The Amount in Controversy Under CAFA
Another significant issue addressed by the Court in Romulus was the substantive removal question of whether CVS had satisfied the $5 million jurisdictional amount in controversy requirement under CAFA. In its discussion of this issue, the court clarified the process for determining the amount in controversy and confirmed the applicable standard of proof.
Citing its decision in Amoche v. Guar. Trust Life Ins. Co., 556 F.3d 41 (2009), the court first reemphasized the distinction between the amount in controversy and the amount, if any, plaintiff is likely to recover.
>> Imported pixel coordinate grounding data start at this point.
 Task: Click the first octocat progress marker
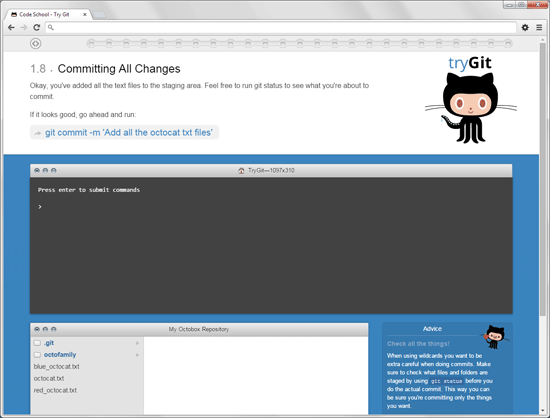91,43
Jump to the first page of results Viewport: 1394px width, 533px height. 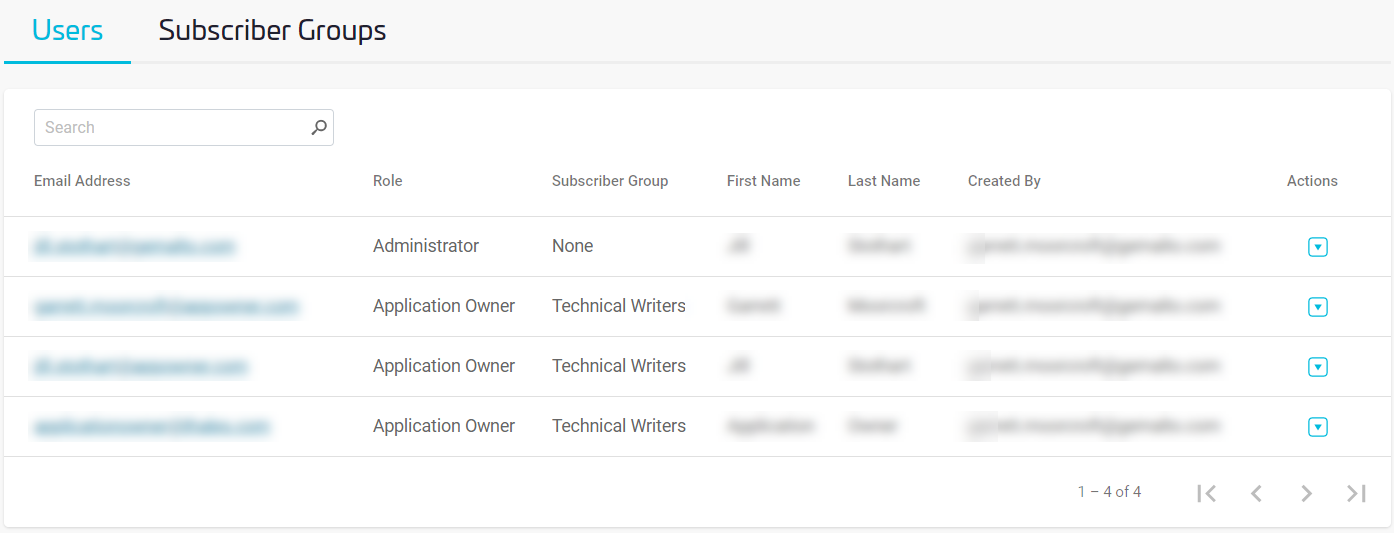coord(1207,493)
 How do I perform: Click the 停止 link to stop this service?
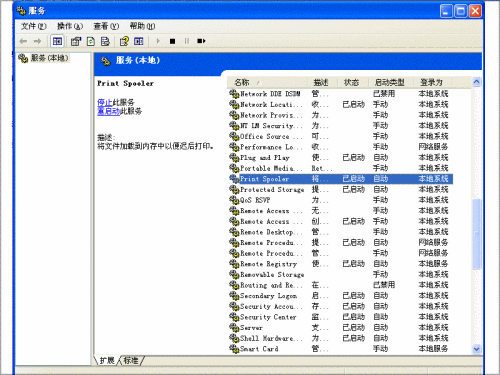pos(105,102)
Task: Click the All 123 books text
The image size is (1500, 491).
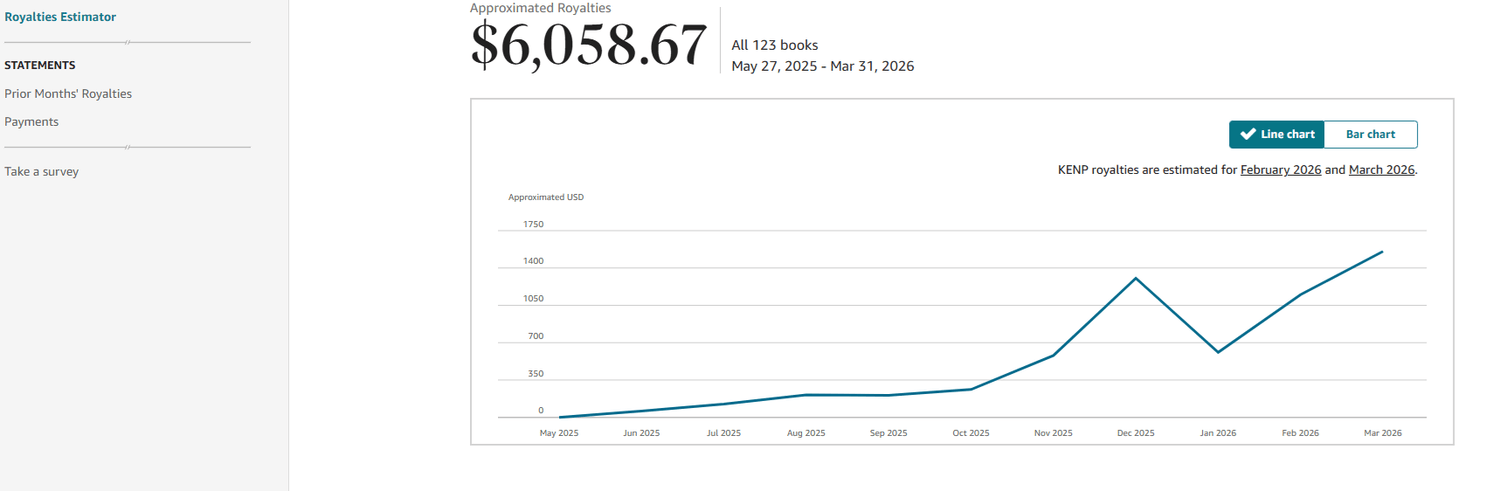Action: [774, 45]
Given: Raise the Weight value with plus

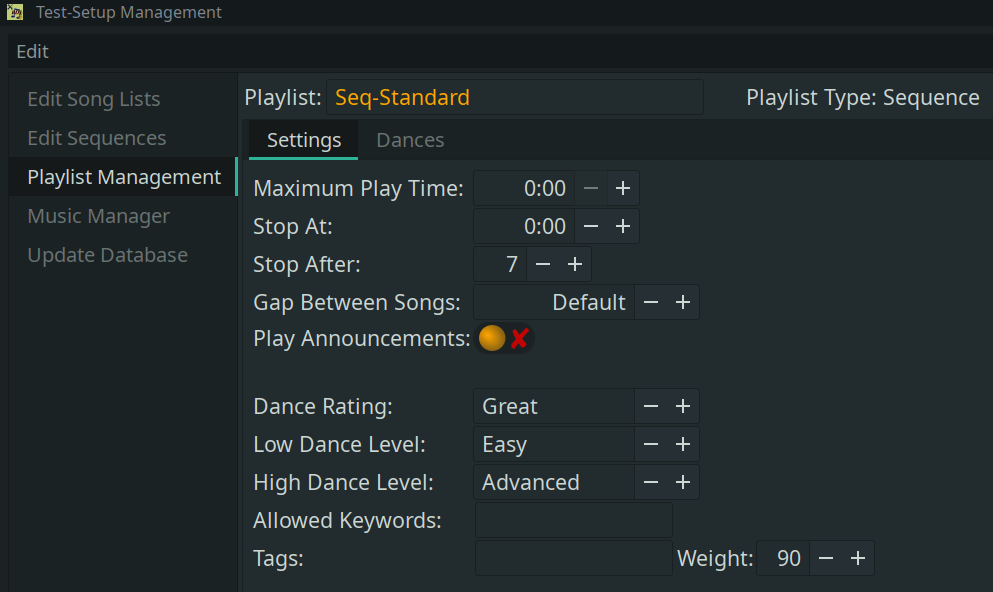Looking at the screenshot, I should click(x=857, y=558).
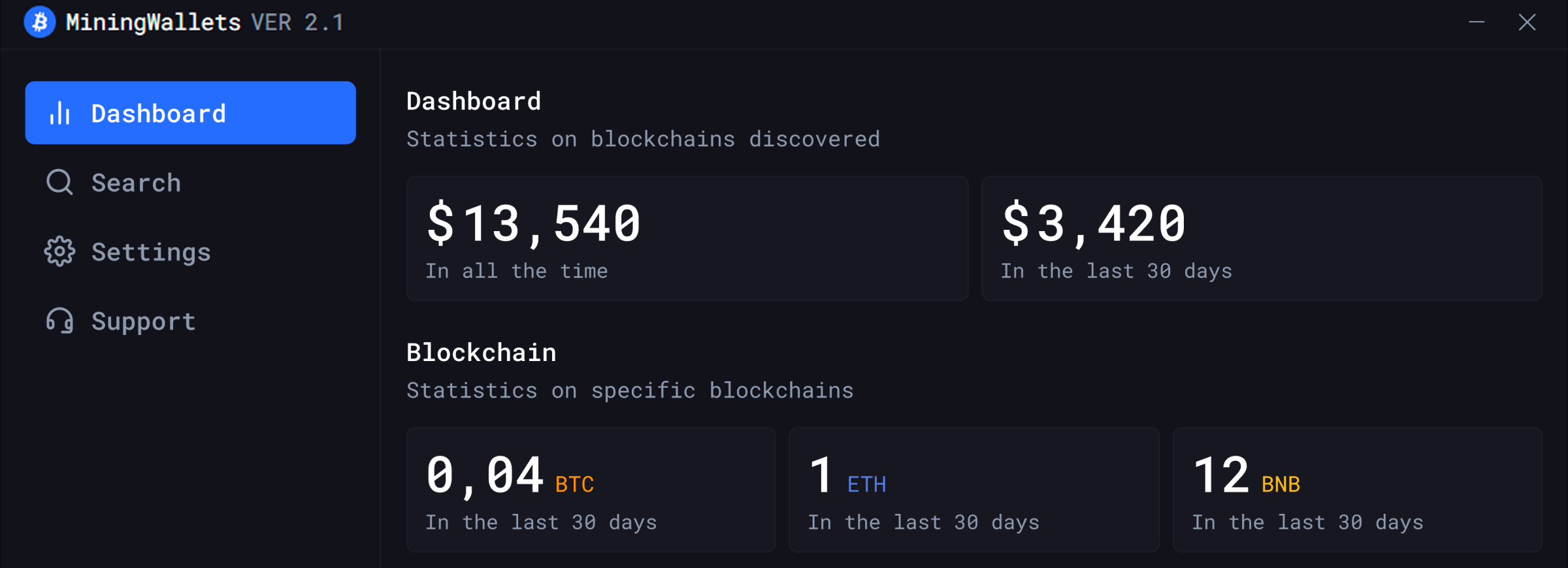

In the court’s own words: “As we have stressed, ‘the pertinent question is what is in controversy in the case, not how much the plaintiffs are ultimately likely to recover.’” (citing Amoche, 556 F.3d at 51).
The court then confirmed once again, as it did previously in Amoche, that the defendant’s burden of proof to establish the CAFA jurisdictional prerequisites by a “reasonable probability” is “identical to the preponderance standard.” Moreover, the court highlighted the plaintiff’s obligation to offer competing proof concerning the facts relevant to federal jurisdiction, rather than “merely labeling the defendant’s showing as speculative without discrediting the facts upon which it rests.” (quoting Amoche¸556 F.3d at 51.)
Finally, the court again made it clear that the examination of a removing party’s proof, with or without competing evidence from the plaintiff, should not be so exacting as to cause the proceedings to “devolve into a mini-trial regarding the amount in controversy.” (citing Amoche, 556 F.3d at 50.) The applicable standard of review, the court pointed out, is intended “to avoid ‘extensive and time consuming litigation over the question of the amount in controversy in CAFA removal cases.’” (Id.)
Although the First Circuit left some questions unanswered, as a practical matter this decision appears to broaden the universe of cases that will be removable under CAFA and pursuant to diversity jurisdiction generally. By adopting an expansive definition of “other paper” under Section 1446(b)(3), and confirming that the defendant has no significant duty independent of information received from the plaintiff to investigate the removability of an action, the court will cut down on disputes over when the defendant knew or should have known enough to remove. Of course, defendants under this “bright line” test need to pay careful attention to information received from the plaintiff – the argument may now shift to whether a particular e-mail from plaintiff’s counsel disclosed enough information to enable the defendant to “easily calculate” the amount in controversy, thereby triggering the 30-day deadline under Section 1446(b)(3).
The extent to which this decision will apply to class actions removed under general diversity jurisdiction, as opposed to just those removed under CAFA, remains to be seen, as does whether a class action defendant has an indefinite period of time to remove based on its own investigation in the absence of one of the 30-day triggers under Section 1446(b).
Finally, this decision confirms the standard of proof for facts supporting federal jurisdiction, including the amount in controversy, as well as the plaintiff’s burden to come forward with competing evidence as opposed to simply labeling the defendant’s evidence as “speculative” in support of a motion to remand. The defendant’s proof will not be subject to such strict scrutiny as to require a “mini-trial” on removal. Again, this appears to tilt the playing field in favor of federal jurisdiction, at least in cases removed under CAFA, which after all is what Congress intended.